■ **PROBLEM REQUIREMENTS**
With the first line as the start and the line containing "Given: Export the report as PDF" as the end, write out every line of the records exactly.

■ **Stored data**
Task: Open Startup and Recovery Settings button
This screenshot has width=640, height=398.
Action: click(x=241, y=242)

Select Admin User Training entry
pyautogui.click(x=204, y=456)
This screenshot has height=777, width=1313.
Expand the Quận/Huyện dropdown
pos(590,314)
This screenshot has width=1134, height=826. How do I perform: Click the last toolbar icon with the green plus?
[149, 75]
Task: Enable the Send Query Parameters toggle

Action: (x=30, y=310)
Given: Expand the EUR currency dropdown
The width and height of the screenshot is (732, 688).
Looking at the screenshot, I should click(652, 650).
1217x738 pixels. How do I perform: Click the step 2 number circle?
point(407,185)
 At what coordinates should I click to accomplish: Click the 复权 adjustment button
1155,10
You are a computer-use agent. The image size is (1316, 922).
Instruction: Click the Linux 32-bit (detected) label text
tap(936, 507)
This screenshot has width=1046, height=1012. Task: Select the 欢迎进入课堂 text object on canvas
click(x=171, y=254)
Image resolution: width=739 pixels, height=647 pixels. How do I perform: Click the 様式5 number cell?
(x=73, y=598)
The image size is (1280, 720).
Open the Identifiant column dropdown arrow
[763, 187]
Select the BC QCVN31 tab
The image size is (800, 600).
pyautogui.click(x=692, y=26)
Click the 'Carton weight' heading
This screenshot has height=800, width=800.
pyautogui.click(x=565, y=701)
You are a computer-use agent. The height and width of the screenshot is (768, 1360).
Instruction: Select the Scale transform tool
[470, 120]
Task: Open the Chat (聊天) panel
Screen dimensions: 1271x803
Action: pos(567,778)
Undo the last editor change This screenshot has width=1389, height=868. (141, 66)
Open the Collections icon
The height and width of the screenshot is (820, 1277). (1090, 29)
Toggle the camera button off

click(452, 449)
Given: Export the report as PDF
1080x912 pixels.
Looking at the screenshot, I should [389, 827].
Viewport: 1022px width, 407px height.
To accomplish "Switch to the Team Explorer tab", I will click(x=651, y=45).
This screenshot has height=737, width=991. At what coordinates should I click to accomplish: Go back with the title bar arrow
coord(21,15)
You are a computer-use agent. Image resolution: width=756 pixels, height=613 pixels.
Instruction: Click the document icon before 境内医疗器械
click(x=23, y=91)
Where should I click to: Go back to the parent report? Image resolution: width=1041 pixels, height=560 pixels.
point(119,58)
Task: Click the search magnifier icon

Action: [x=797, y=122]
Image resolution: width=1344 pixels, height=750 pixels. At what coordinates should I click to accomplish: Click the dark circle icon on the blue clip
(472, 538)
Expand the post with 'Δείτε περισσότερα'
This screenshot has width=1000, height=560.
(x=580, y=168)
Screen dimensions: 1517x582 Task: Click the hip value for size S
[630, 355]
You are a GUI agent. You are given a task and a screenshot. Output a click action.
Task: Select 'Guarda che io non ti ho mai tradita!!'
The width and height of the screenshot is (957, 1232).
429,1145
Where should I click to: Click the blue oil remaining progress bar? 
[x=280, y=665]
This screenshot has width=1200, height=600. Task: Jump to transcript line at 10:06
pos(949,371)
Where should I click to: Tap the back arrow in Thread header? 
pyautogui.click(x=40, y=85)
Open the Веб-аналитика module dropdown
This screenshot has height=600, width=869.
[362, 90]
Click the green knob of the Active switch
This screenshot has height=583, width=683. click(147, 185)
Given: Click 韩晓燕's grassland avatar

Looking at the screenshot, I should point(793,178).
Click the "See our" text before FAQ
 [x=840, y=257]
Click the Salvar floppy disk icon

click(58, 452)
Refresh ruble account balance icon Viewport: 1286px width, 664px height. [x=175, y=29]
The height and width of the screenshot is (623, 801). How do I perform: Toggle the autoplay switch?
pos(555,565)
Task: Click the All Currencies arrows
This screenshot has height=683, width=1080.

■ **RESPONSE TO THE TASK**
Task: Open Startup and Recovery Settings button
This screenshot has width=640, height=398.
Action: click(x=241, y=242)

Select Admin User Training entry
pyautogui.click(x=204, y=456)
This screenshot has height=777, width=1313.
Expand the Quận/Huyện dropdown
pos(590,314)
This screenshot has width=1134, height=826. How do I perform: Click the last toolbar icon with the green plus?
[149, 75]
Task: Enable the Send Query Parameters toggle

Action: (x=30, y=310)
Given: Expand the EUR currency dropdown
The width and height of the screenshot is (732, 688).
Looking at the screenshot, I should click(652, 650).
1217x738 pixels. How do I perform: Click the step 2 number circle?
point(407,185)
 At what coordinates should I click to accomplish: Click the 复权 adjustment button
1155,10
You are a computer-use agent. The image size is (1316, 922).
Instruction: Click the Linux 32-bit (detected) label text
tap(936, 507)
This screenshot has width=1046, height=1012. Task: Select the 欢迎进入课堂 text object on canvas
click(x=171, y=254)
Image resolution: width=739 pixels, height=647 pixels. How do I perform: Click the 様式5 number cell?
(x=73, y=598)
The image size is (1280, 720).
Open the Identifiant column dropdown arrow
[763, 187]
Select the BC QCVN31 tab
The image size is (800, 600).
pyautogui.click(x=692, y=26)
Click the 'Carton weight' heading
This screenshot has height=800, width=800.
pyautogui.click(x=565, y=701)
You are a computer-use agent. The height and width of the screenshot is (768, 1360).
Instruction: Select the Scale transform tool
[470, 120]
Task: Open the Chat (聊天) panel
Screen dimensions: 1271x803
Action: pos(567,778)
Undo the last editor change This screenshot has width=1389, height=868. (141, 66)
Open the Collections icon
The height and width of the screenshot is (820, 1277). (1090, 29)
Toggle the camera button off

click(452, 449)
Given: Export the report as PDF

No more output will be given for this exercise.